Toyota, Honda, and Suzuki Choose India as Their Next Global Auto Hub: Should Pakistan Worry?
Japanese carmakers Toyota, Honda, and Suzuki are placing massive bets on India — investing over US $11 billion to expand manufacturing, build new plants, and boost exports. The move marks a strategic shift away from China as Japanese automakers realign their global production bases.
Why India, Why Now?
India has rapidly become a top destination for global automakers.
- Low labour costs, an abundant skilled workforce, and improved manufacturing quality make it a competitive hub.
- Meanwhile, China’s auto market has turned fiercely competitive with EV price wars and shrinking margins, prompting Japanese firms to diversify.
- India’s favorable policies, including local manufacturing incentives and restrictions on Chinese EV investments, give Japanese brands an edge in expanding production and exports.
Toyota’s Billion-Dollar India Strategy
Toyota has committed more than US$3 billion to grow its Indian operations.
- The company plans to launch 15 new and refreshed models by 2030 and to increase market share from 8% to 10%.
- A new manufacturing plant in Maharashtra and localization of hybrid component production are part of the expansion.
- Toyota aims to make India a major export base for hybrid and compact vehicles.
Honda and Suzuki Follow Suit
Honda now lists India among its top three global priorities, alongside the US and Japan.
- The company plans to start producing and exporting a next-generation electric vehicle from India by 2027.
- India will serve as a base for both regional and global EV exports.
Suzuki, through Maruti Suzuki India Ltd, already dominates India’s auto market.
- It’s investing about US $8 billion to boost capacity from 2.5 million to 4 million vehicles annually.
- The aim: turn India into a global export hub for Suzuki’s small cars.
A Global Realignment
This collective move shows a clear shift in automotive supply chains.
Japanese direct investment in India’s transport sector has increased sevenfold since 2021, while investment in China’s auto industry has dropped by more than 80 %.

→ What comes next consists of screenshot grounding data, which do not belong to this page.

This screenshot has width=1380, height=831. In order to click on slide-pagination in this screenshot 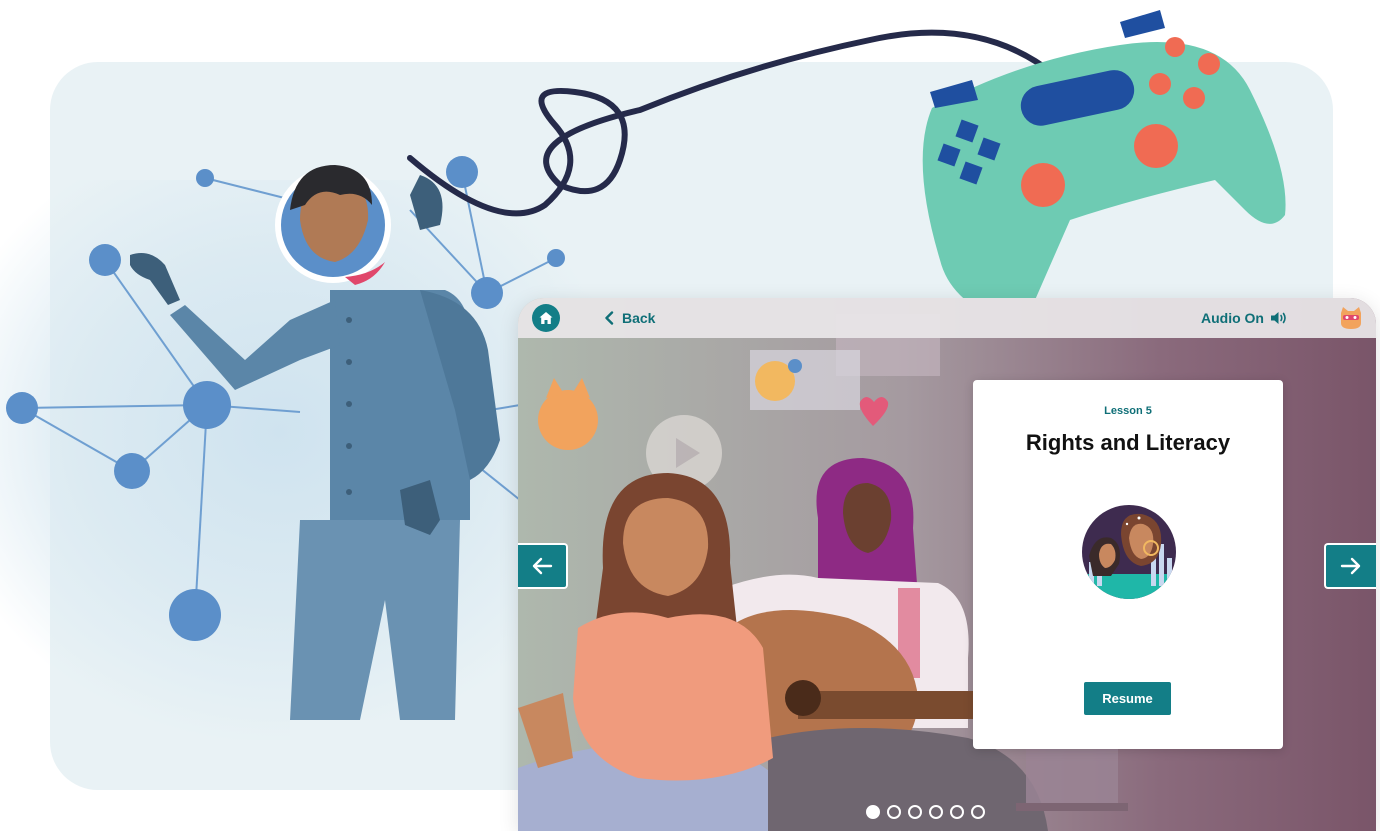, I will do `click(926, 812)`.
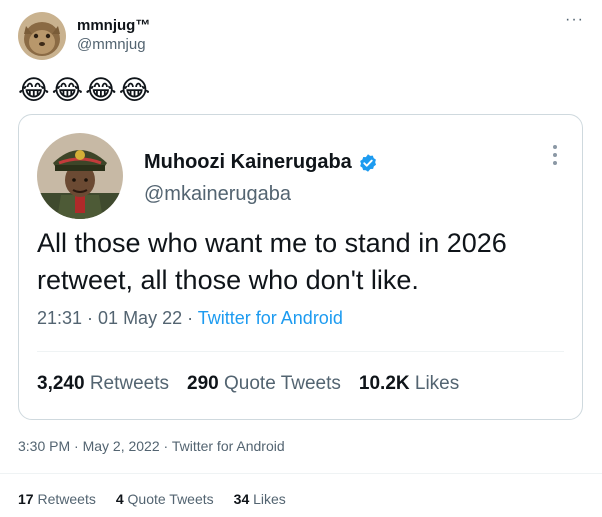  Describe the element at coordinates (301, 474) in the screenshot. I see `tweet-divider` at that location.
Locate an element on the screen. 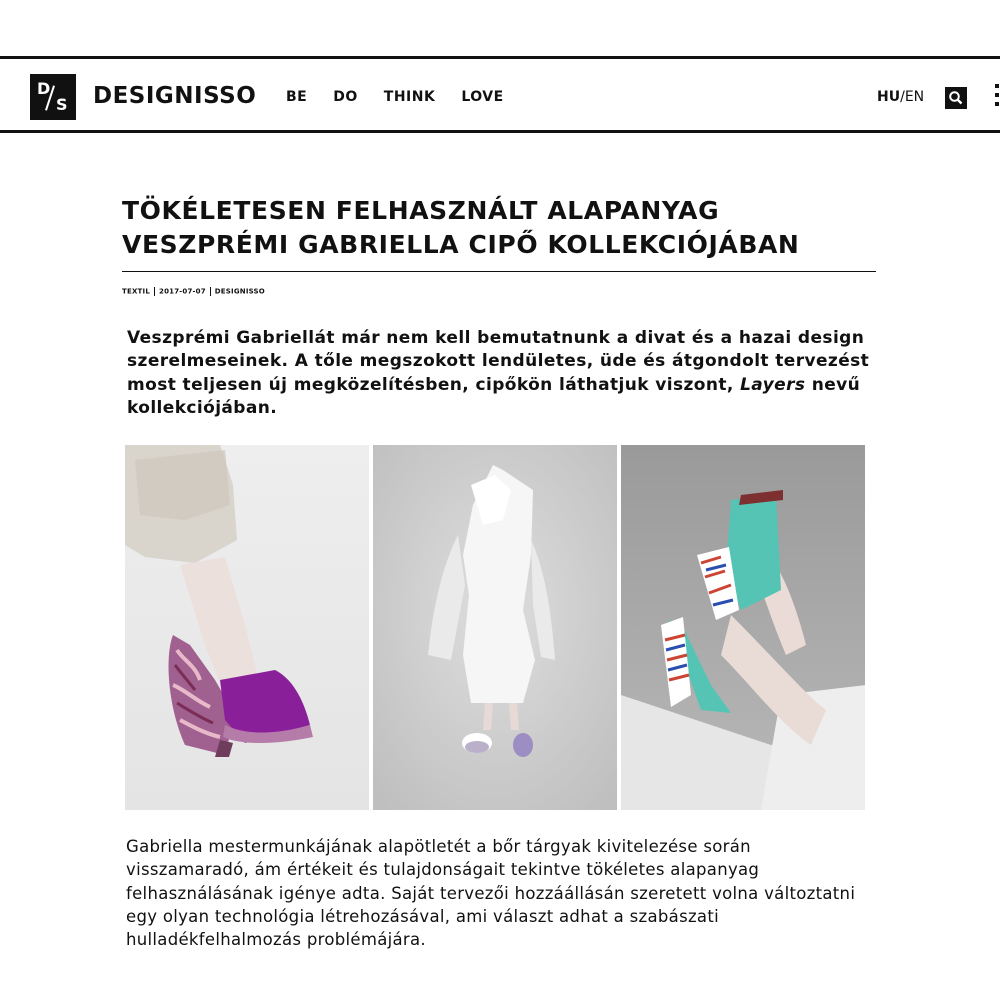 The width and height of the screenshot is (1000, 1000). lang-hu: HU is located at coordinates (888, 97).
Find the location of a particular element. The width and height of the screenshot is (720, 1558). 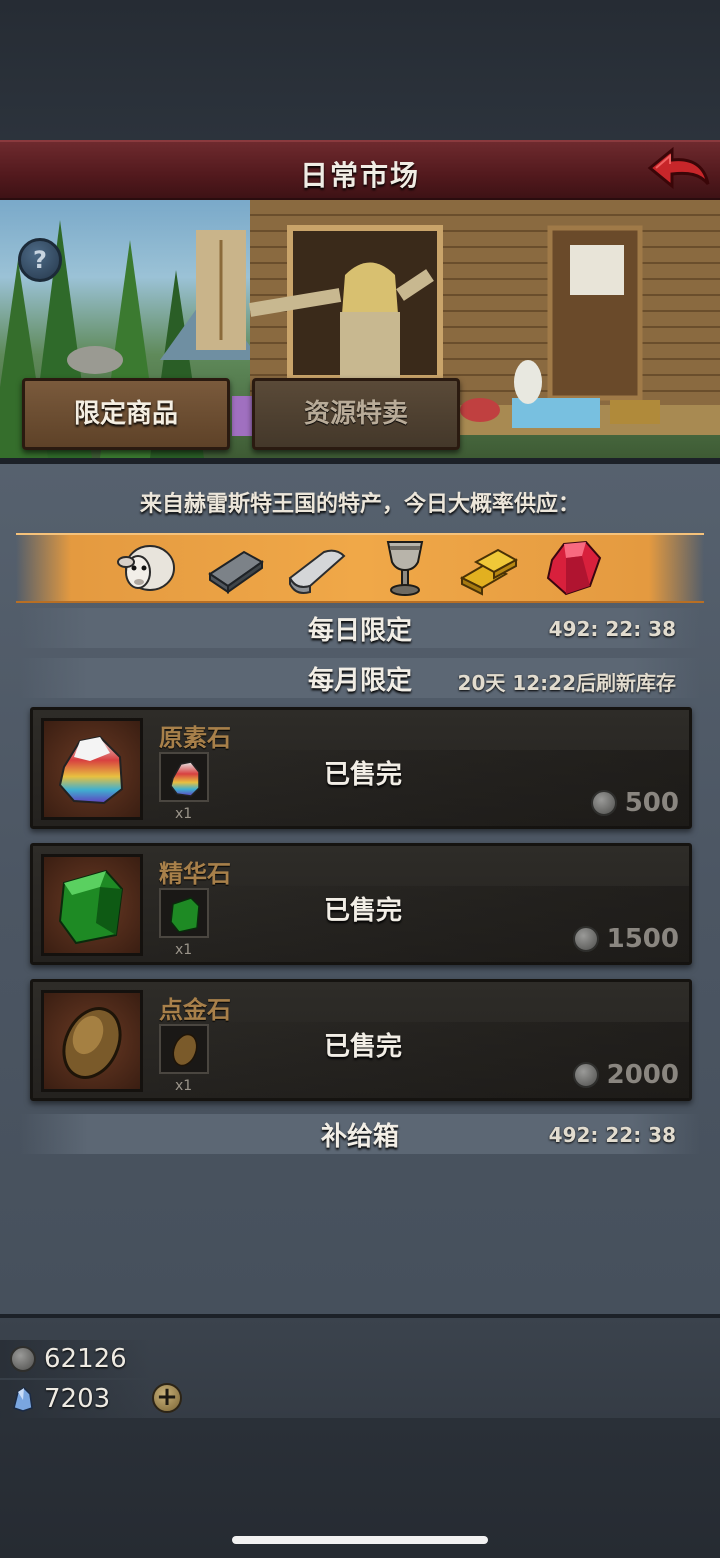

shop-item-card: 精华石 x1 已售完 1500 is located at coordinates (361, 904).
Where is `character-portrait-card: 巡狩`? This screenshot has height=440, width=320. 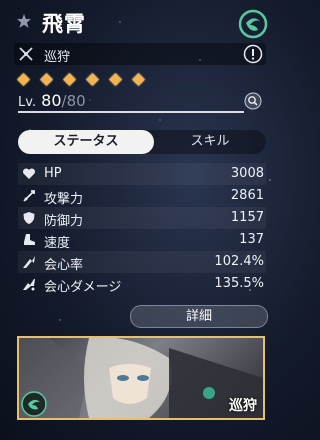 character-portrait-card: 巡狩 is located at coordinates (141, 378).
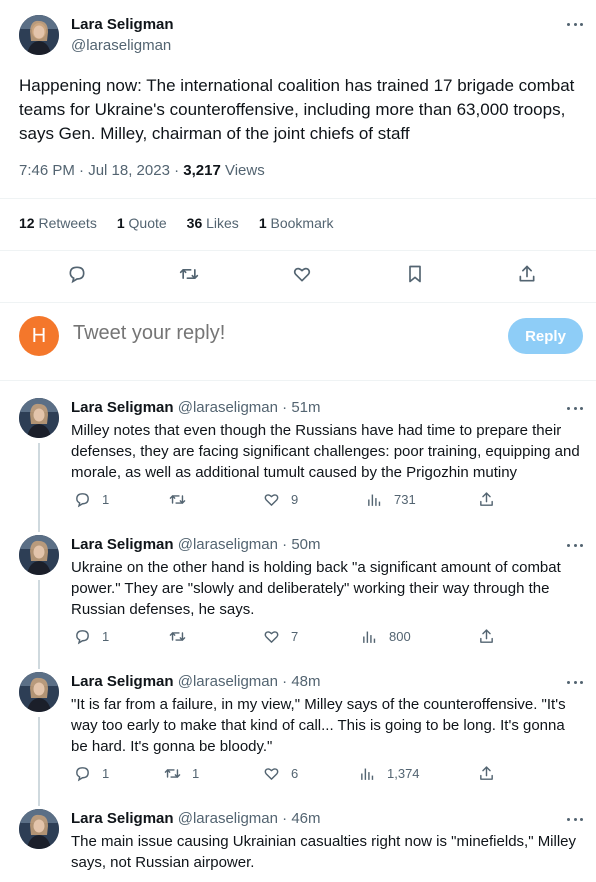  What do you see at coordinates (391, 500) in the screenshot?
I see `views-action: 731` at bounding box center [391, 500].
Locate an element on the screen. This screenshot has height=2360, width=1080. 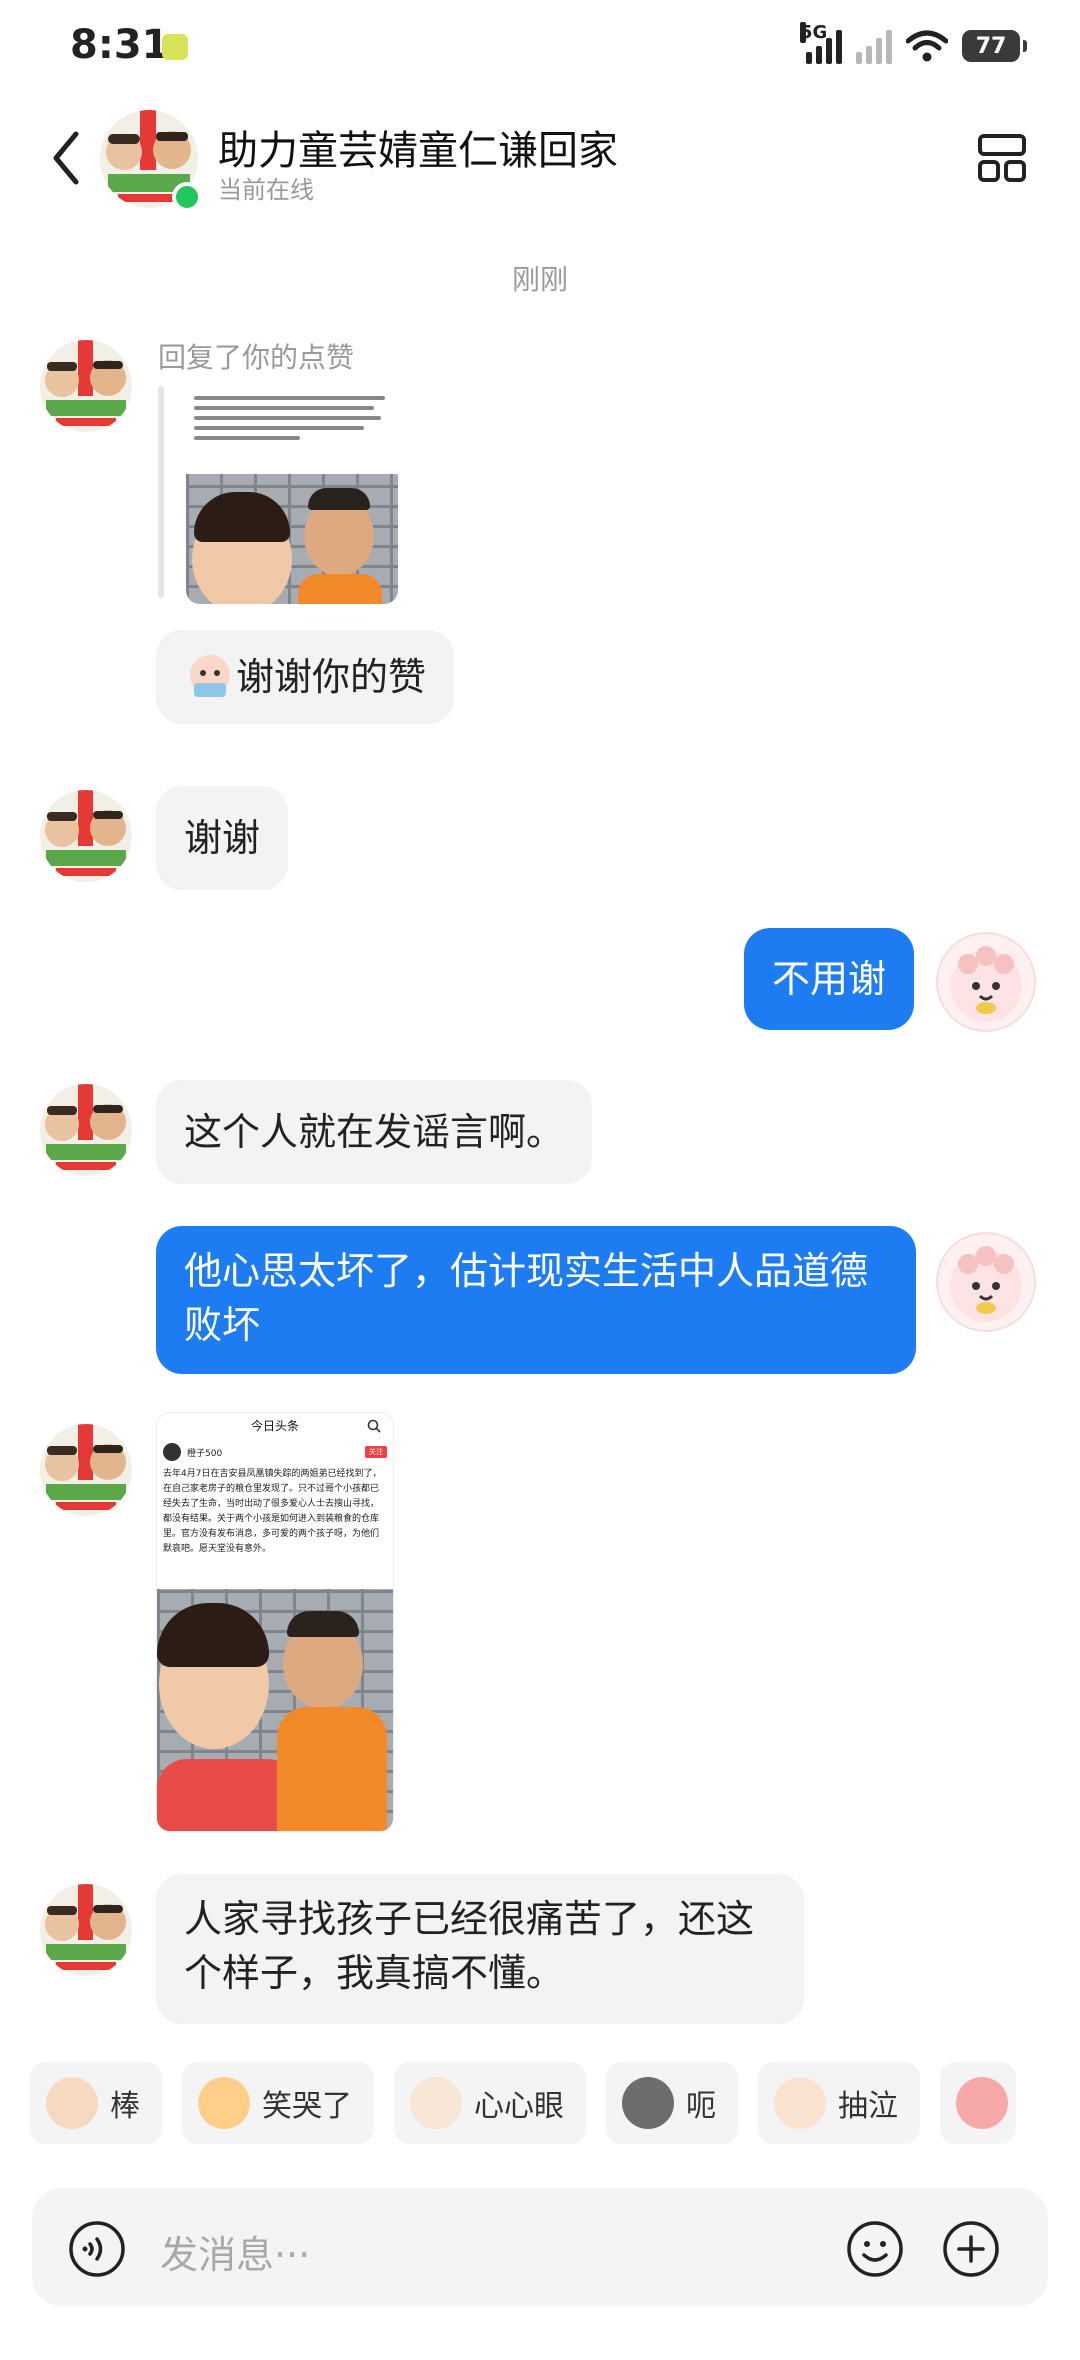
wifi-icon is located at coordinates (927, 46).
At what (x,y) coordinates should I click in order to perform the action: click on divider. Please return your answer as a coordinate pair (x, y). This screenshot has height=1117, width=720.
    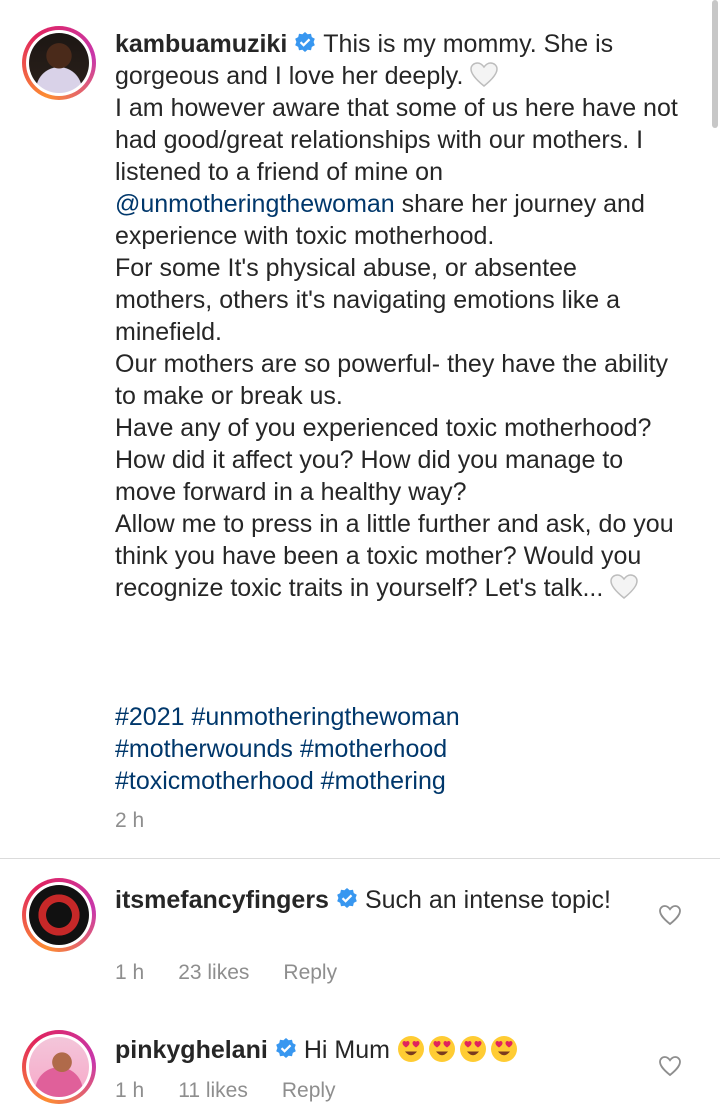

India produced 5 million passenger cars in FY 2024, with 800,000 exported, a 15 % rise from the previous year.
What It Means for Pakistan’s Auto Industry
For Pakistan, this transformation raises serious questions:
- Regional competition: India’s rise as a manufacturing hub may overshadow Pakistan’s relatively small-scale assembly operations.
- Supply-chain pressure: Indian-made parts and vehicles could become cheaper and more accessible for regional markets.
- Export potential: As India expands exports to South Asia and Africa, Pakistan’s ability to develop export-ready vehicles faces new challenges.
Locally, Honda Atlas, Toyota Indus, and Pak Suzuki are still heavily dependent on semi-knocked-down (SKD) or completely knocked-down (CKD) kits imported for assembly. True localization remains limited.
Until Pakistan strengthens its parts manufacturing ecosystem, improves policy stability, and attracts foreign investment, large-scale production or export ambitions may remain out of reach.
The Takeaway
Toyota, Honda, and Suzuki’s pivot to India isn’t just about market size — it’s about manufacturing power and export potential.
For Pakistan’s auto industry, the message is clear: the region is shifting gears, and unless local players and policymakers act fast, Pakistan risks being left idling on the sidelines.